BEGIN TEXT SEGMENT
Whats the kv or turn count of the motor?

Manbeer said:
is the torque curve on most of these DD motors somewhat proportionate to the amperage? I took my 9c clone off road the other day and it lacked the grunt to get up and go with the 23 amps i was feeding it (48v so around 1kw)
 
Manbeer said:
is the torque curve on most of these DD motors somewhat proportionate to the amperage?

Initial torque is proportional to phase current, which is proportional to battery current most of the time.

Torque per phase amp is proportional to winding turn count.
 
I believe its a 7t, i last tore it down during the summer and should remember but it has been a busy year. Beyond 5mph or so the pull is fine, just trying to figure out if i will ever be satisfied with the pull of this thing or if its off to the scrap pile. the bike is literally a slapped together old proflex 855 with total parts bin build that i did out of sheer boredom. Surprisingly the frame feels pretty good though.
Option B would be to toss a q100 or something up front and just have it for assist on start, but it probably wont warrant the effort. I do have the spare parts to do it so i suppose it depends on how bored i get
 
Buy a new controller with more amps, thats if your battery can handle it.
END TEXT SEGMENT
BEGIN COLLECTED DATA
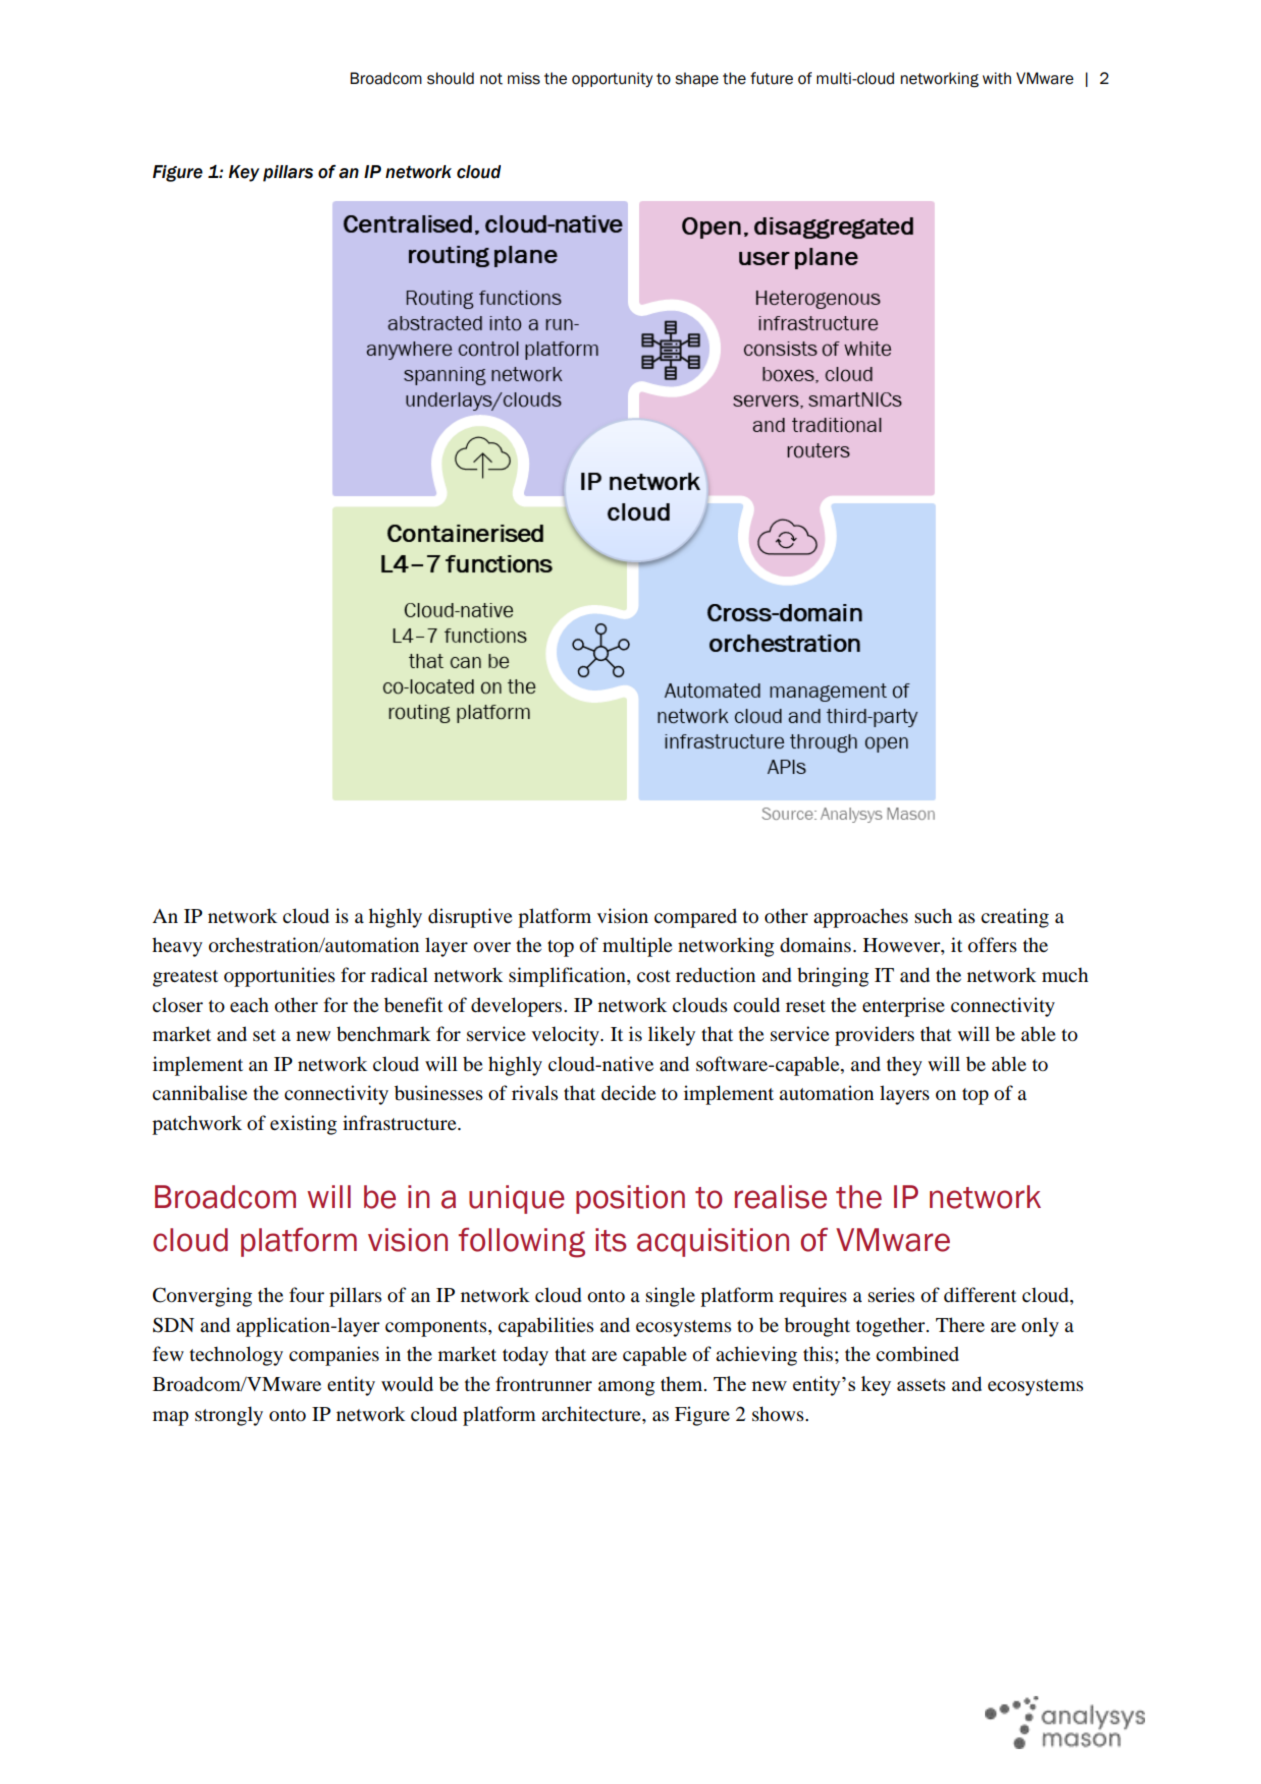 This screenshot has height=1784, width=1261. What do you see at coordinates (236, 1356) in the screenshot?
I see `technology` at bounding box center [236, 1356].
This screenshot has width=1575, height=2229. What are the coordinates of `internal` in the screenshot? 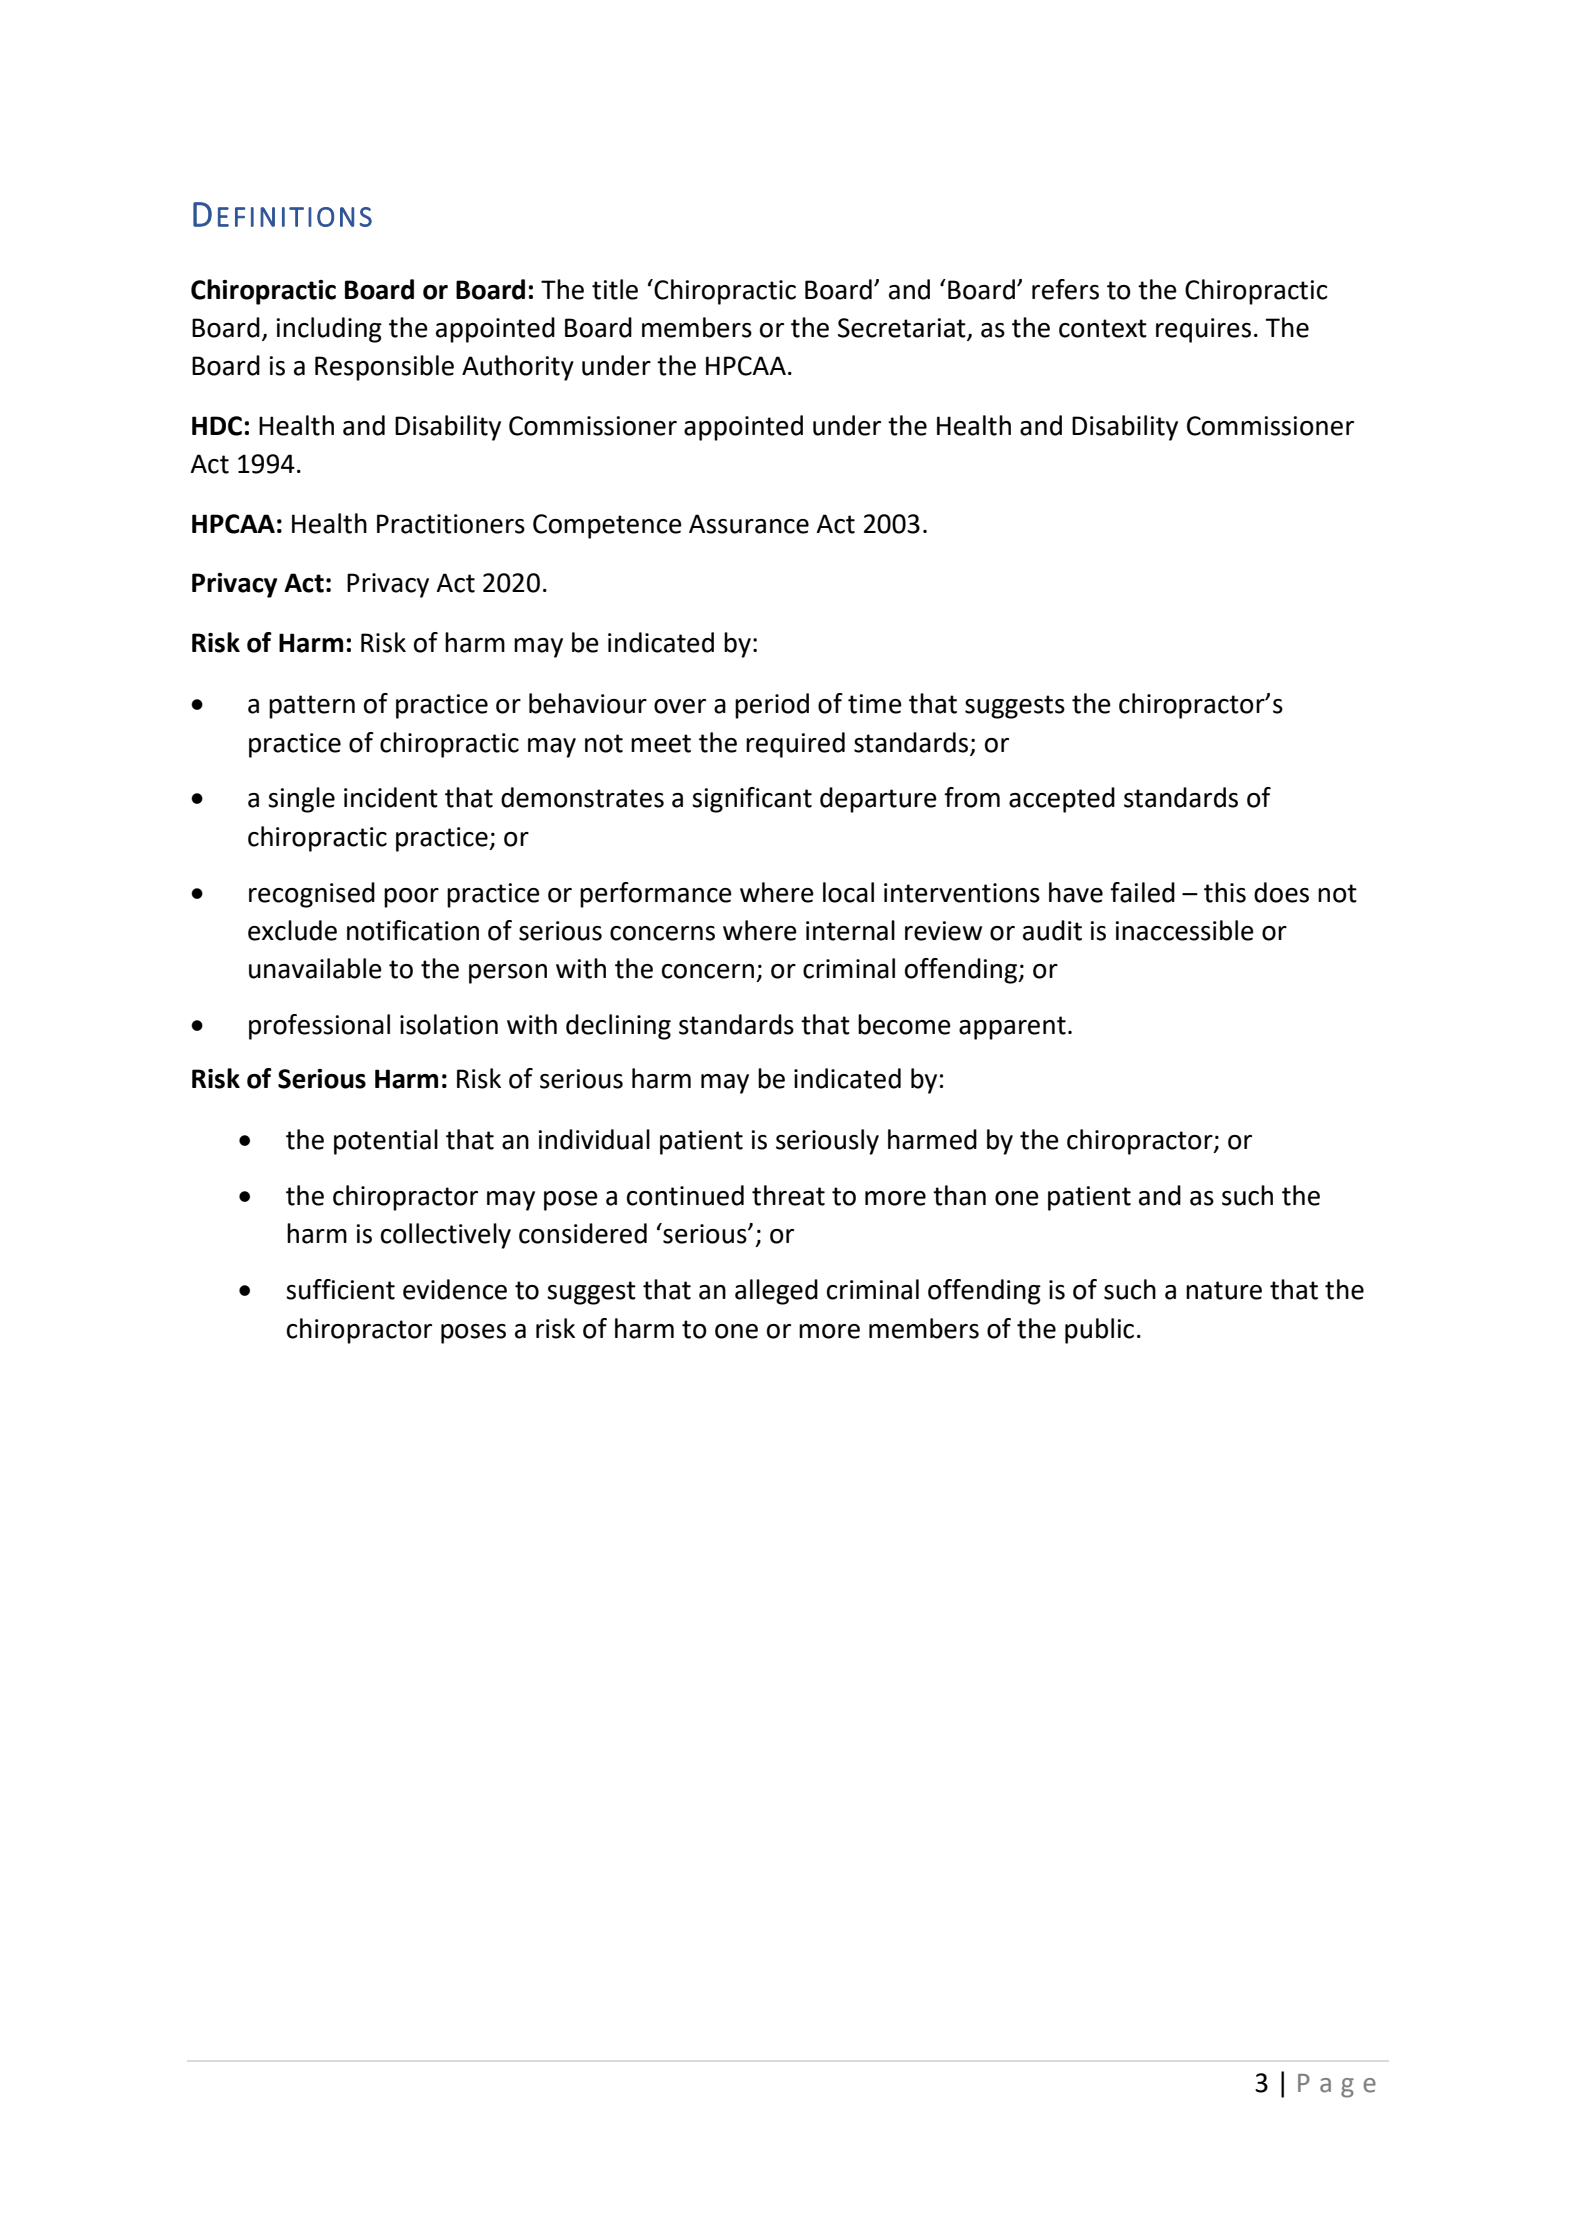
END COLLECTED DATA
* **CHALLENGES**:
(1) Decide whether each statement below agrees with the motor forum thread, answering yes or no and quoting the deciding words of the thread: (a) torque per phase amp is proportional to winding turn count; (b) the poster finds the pull weak beyond about 5 mph; (c) the bike was built from parts bought new for the project.
(2) Duplicate the passage of the motor forum thread from "Whats the kv" to "so around 1kw)" without any changes.
The data above is separate material, unrelated to the motor forum thread.

* **RESULTS IN ORDER**:
(1)
(a) Yes: "Torque per phase amp is proportional to winding turn count."
(b) No: "Beyond 5mph or so the pull is fine"
(c) No: "total parts bin build that i did out of sheer boredom"

(2)
Whats the kv or turn count of the motor?

Manbeer said:
is the torque curve on most of these DD motors somewhat proportionate to the amperage? I took my 9c clone off road the other day and it lacked the grunt to get up and go with the 23 amps i was feeding it (48v so around 1kw)